Monday, February 8, 2010

Super Bowl Ad Awards For The Non-Poetic

By now, the 40-some minutes of Super Bowl advertising have been sliced and diced a thousand different ways. And, while there are plenty of opinions of the best and worst, funniest and failures, award winners and money wasters, noteworthy and not worthy, I'd like to dole out a few accolades of my own that vary just a bit from the standard ad awards.

The Water Cooler Winner

The CBS Late Show promo with David Letterman/Oprah Winfrey/Jay Leno



This was easily the most talked about ad on Monday. For me, on first glance, I thought surely Leno's appearance was a digital trick, but further viewings showed it was Jay live and in person, which made it even more noteworthy. Some nice brand polish for CBS, The Late Show, Letterman, and for the guy who needed it the most, Jay Leno.


"A" For Execution But... Award

Google Parisian Love



The ad critics said "Wow!" but everyone else seemed to say "Why?" Execution-wise, it was simple, wonderfully done, and cut to heart of Google's content and function. However, most non-ad folks (and even some poets) were nonplussed and wondered why Google needed to even bother with a Super Bowl ad when they own 90% of the market. Fact is Google, in their quest for Internet domination, has their sights set on search advertisers and small business owners, as well as well-financed competition in the form of Microsoft's Bing. A little brand enhancement on a big stage couldn't hurt.

Honorable mention: The Intel spot featuring the moping robot. Well done, funny, and a Top-5 TiVo most watched ranking but, like Google, it left viewers wondering why the item that dominates the market felt the need to advertise.


The WTF Award

A tie between KGB, Boost Mobile, and TruTv/NFL Full Contact

Offering a pay-per-use text message question answering service (sorta like Google, but not free), KGB was well ahead in the WTF competition with their Sumo spot (that did little to fully explain what the hell they offered), until Boost Mobile rolled out their poorly produced Boost Mobile Shuffle spot that was a parody of the Chicago Bear's Super Bowl Shuffle video from 1985! The original Super Bowl Shuffle video was brutally bad and resurrecting it and some of its' principals 25 years later made me think Boost Mobile was selling a male sexual enhancement product. Finally, if you were late getting back to the TV after halftime, you might have missed TruTv/NFL Full Contact's spot taking off on the Punxatawney Phil groundhog ceremony that used a creature that looked like a sinister cross between Troy Polamalu and a troll doll. And I'm still not sure what in the world they were selling...

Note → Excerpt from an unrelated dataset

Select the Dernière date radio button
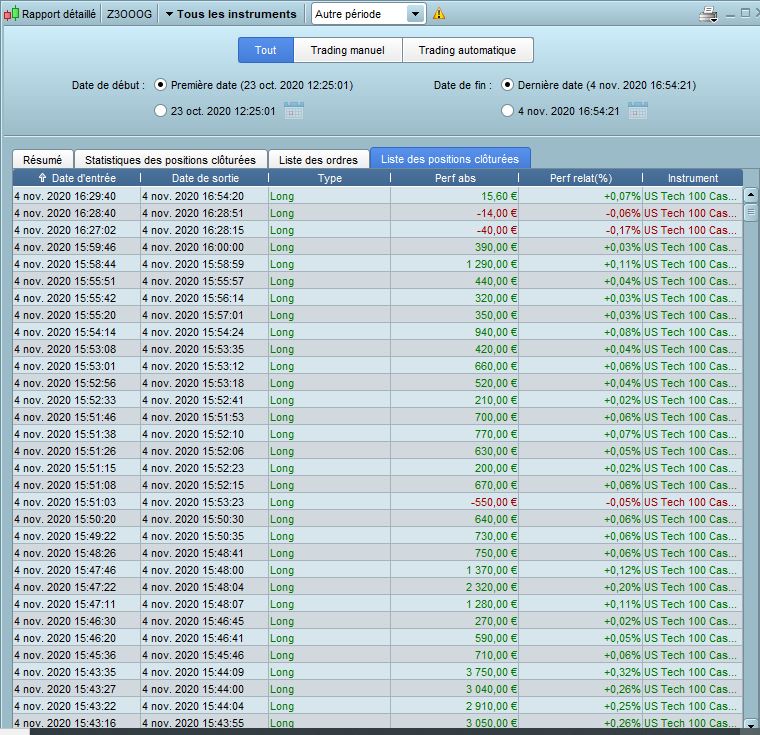 point(507,85)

Best Pointless Celebrity Appearance Award

Vizio trotted out Beyonce to sing and look lovely...for a few precious seconds, until she was whisked away by a dark, menacing robotic claw and deposited into a giant industrial stew that contained zombies, dentists, and seemingly every Internet app icon known to man, as well as plenty of pop culture references past and present. By the time it was over, I found myself suffering from icon overload and had pretty much forgotten Beyonce was in the spot to being with...


Animated Animal Award

While I've always said, "You can't go wrong with monkeys on Super Bowl Sunday," chimps were strangely absent this year. Instead, this Super Bowl 44's best animated animal was Monster.com's fiddling beaver. Nicely executed, showed in plain terms that there's a job for everyone at monster.com, and more importantly on Super Bowl Sunday, it did it all while still being entertaining.

And finally...

The Please, For The Love Of God, Go Away! Award

This one was the easiest for our judging panel (me and the office dog) to decide and I'm not even gonna dignify it with a link: Godaddy.com's spot with Danica Patrick and her stripping (insert overly excited, well endowed female role here). The concept was cute and naughty when they first did it several years ago, but now it's just stale. I'm sure the only thing that's changed is the amount of nudity on the website you're directed to so one can see the "too hot for TV" content (not that I've even bothered). And if you're gonna look at naked women on the Internet, you're surely not gonna go to the godaddy.com site (errr...ummm...from what I hear). Granted, having Danica Patrick onboard as an endorser is big, especially since she's now making a run at Nascar, but godaddy.com would be better served in the future to fake the tease and use the opportunity to actually extoll their virtues, lest they risk becoming known more for their risque ads than their actual web-hosting and domain name registering services...


So there you go, my take on Super Bowl 44's ads...with no Doritos, no Bud Light, and no poetry. Now, when does the 2010 football season start again?